In nonhyperdiploid MM, the IgH gene (14q32) commonly fuses with FGFR3 (4p16), MMSET (4p16.3), CCND3 (6p21), CCND1 (11q13), and MAF (16q23), resulting in the direct or indirect dysregulation of cyclin D.¹³ Among the nonhyperdiploid myelomas, the hypodiploid subtype (≦44 chromosomes) has the most aggressive clinical phenotype, but the genetic differences between the groups have not been completely defined. Cytogenetic analysis revealed that this patient had a hypodiploid karyotype with 39 chromosomes and complex chromosomal abnormalities, including t(11:14) (q13:q32). CCND1 expression is generally related to copy number aberrations. Although we did not analyze CCND1 mRNA expression, CNV analysis revealed a gain of 11q13–q21, suggesting the presence of cyclin D1 dysregulation.

Several NGS platforms are available for the sequencing of targeted genomic regions to analyze a variety of disease-associated changes, such as point mutations, insertions, deletions, and CNVs. CNV analysis of the sequencing data revealed that this patient had diverse DNA copy number alterations, including large and regional gains and losses (Figure 2B and Table S1). Additionally, we detected eight somatic mutations among 409 cancer-related genes (Table 1). We considered gene sets based on existing insights into the biology of this MM patient. It has been proposed that activation of the NF-kB pathway is important in the pathogenesis of MM, as well as in resistance to chemotherapy. We observed two point mutations and three CNVs affecting NF-κB pathway genes, including IKBKB, CYLD, IKBKE, CD79B, and SYK (Tables 1 and S1). Although additional experiments are required to establish the functional significance of genetic alterations of these genes in MM cells, NF-κB pathway activation may be involved in the molecular pathogenesis of this patient’s disease.

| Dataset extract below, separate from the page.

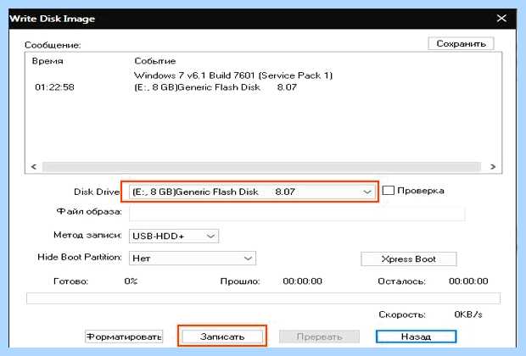Expand the Disk Drive dropdown
The image size is (526, 356).
(x=252, y=192)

Alterations in the tumor suppressor retinoblastoma (RB) and p53 or their respective pathways are frequently observed in human cancers.¹⁴ In MM, a deletion or mutation of p53 (17p13) or RB1 (13q14.2) is considered to be predictive of poor prognosis. We found a monoallelic chromosome 17 deletion and a missense mutation in the DNA-binding domain of p53 (Arg158Gly), suggesting the abrogation of p53 transcription. Moreover, the deletion of the CNV in 13q14.2 was detected in this patient, resulting in the inactivation of two key regulators of the cell cycle, RB1 and p53.

A recent study has described an increased rate of mutations in receptor tyrosine kinases (RTKs) and their associated signaling effectors, pointing to a more potent role of this pathway in MM than was previously appreciated.¹⁵ We found two mutations in RTKs, including a missense mutation in ERBB3 and a truncating mutation in EGFR, and have suggested a role of aberrant RTK signaling in the development or progression of MM in this patient. In addition, few studies have addressed the functional roles of the remaining three mutated genes (SYNE1, MYH11, and CDH2) in myeloma, and further investigations are required. SYNE1 is frequently silenced by DNA methylation in primary cancers of the colon and lung,^16,17 suggesting that a loss of SYNE1 function may be a genetic event that promotes tumor progression. MYH11 is a member of the myosin family, and inversion at the MYH11 locus is found in acute myeloid leukemia.¹⁸ Additionally, MYH11 mutations have been shown to occur in human colorectal cancers with microsatellite instability.¹⁹ N-cadherin, encoded by the CDH2 gene, is a transmembrane protein and plays an important role in cell adhesion. Recently, circulating N-cadherin levels was reported to be a negative prognostic factor in patients with MM.²⁰ In this study, we performed comprehensive genomic analyses using PCR target enrichment and semiconductor-based sequencing of matched tumor and normal DNA samples obtained from an individual with refractory MM. We detected several genetic alterations that may have been associated with the poor prognosis and poor response to chemotherapy of this patient. Although its value should be further confirmed in larger samples, targeted NGS is considered a valuable tool for high-throughput genetic testing in clinical research.